Published:  12:00 AM, 24 November 2016

Bridging up past with present

Bridging up past with present
Postcolonial literature refers to an academic discipline characterizing various approaches to fictional and poetic ventures that evaluate and respond to the socio-cultural perspectives of colonialism and imperialism, to the ramifications of regulating a country and settling down on its soil and the venalities committed against the native dwellers and their land.

Litterateurs of the postcolonial era have sketched the struggles and tribulations of colonized masses through their verses, essays and fictional works.  The most eminent postcolonial authors and poets are Derek Walcott, Gabriel Garcia Marquez, V.S. Naipaul, Arundhati Roy, Zia Haider Rahman, Khushwant Singh, Amitav Ghosh, Chinua Achebe, J.M. Coetzee, Wole Soyinka, Leopold Senghor, John Masters, Michael Chrichton, Gayatri Spivak and so on. John Masters illustrated the clashes, rebellions and bloodbath that rocked the Indian subcontinent during the colonial times in his novels Night-runners of Bengal and Bhowani Junction. Khushwant Singh movingly portrayed the partition of 1947 followed by communal mayhem in his novels I Shall Not Hear the Nightingale and Train to Pakistan. Michael Chrichton told the nerve-raking stories of the white Europeans' assaults on the African wildlife and mineral resources in his novel Congo. Leopold Senghor wrote poems about the revolts for independence initiated by the Senegalese people against the French colonial forces. Gabriel Garcia Marquez peerlessly fictionalized the rise of civilization, political upheavals and civil wars in South America and Caribbean Islands in his everlasting masterpiece One Hundred Years of Solitude. So, it may be commented that an ample part of postcolonial literature makes references to the political phenomenon of the colonial days by glancing back at history and this is how postcolonial authors and poets link up the past with present.

Derek Walcott's poems recall the colonial days with a mellifluent mélange of diaspora and classicism as found in his poems "A Far Cry from Africa", "Blues" and "White Egrets". Striking reflections of diaspora are found in books by Jhumpa Lahiri too. Arundhati Roy, on the other hand, described in most of her books the injustice and dispossessions suffered by people even after becoming independent from colonial regime.

Even American literature also comes under the umbrella of postcolonial reckoning because America also had to languish under the colonial batons of British Empire during 17th and 18th centuries. Authors like James Fenimore Cooper, Gordon Wood, Paul Wellman, Thomas Paine and Kenneth Roberts illustrated the American Independence War in their masterpieces.

While writing about cultural expansion of the west across the rest part of the world, which is one of the most fatal weapons of neoimperialism, another well-known writer Edward Said looked back on the driving forces that instigated the colonized people to revolt against their colonial rulers.
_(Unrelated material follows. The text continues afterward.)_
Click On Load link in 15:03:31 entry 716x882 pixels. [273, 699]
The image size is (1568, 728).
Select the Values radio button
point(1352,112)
He wrote in his book Culture and Imperialism that, "Most important, the grand narratives of emancipation and enlightenment mobilized people in the colonial world to rise up and throw off imperial subjection". So, the watchwords of independence and egalitarianism propagated by the western philosophers, poets and ideologues during 18th and 19th centuries bounced back on to the western colonists, as their ideals ignited a spirit of freedom among the masses they had ruled for centuries. In the same way, the gimmicks exercised by the western big guns in the present world by means of their strategies and rhetoric have all chances like the past to be slapped back on to their own faces if history repeats itself, according to the historic evidence found in Edward Said's book.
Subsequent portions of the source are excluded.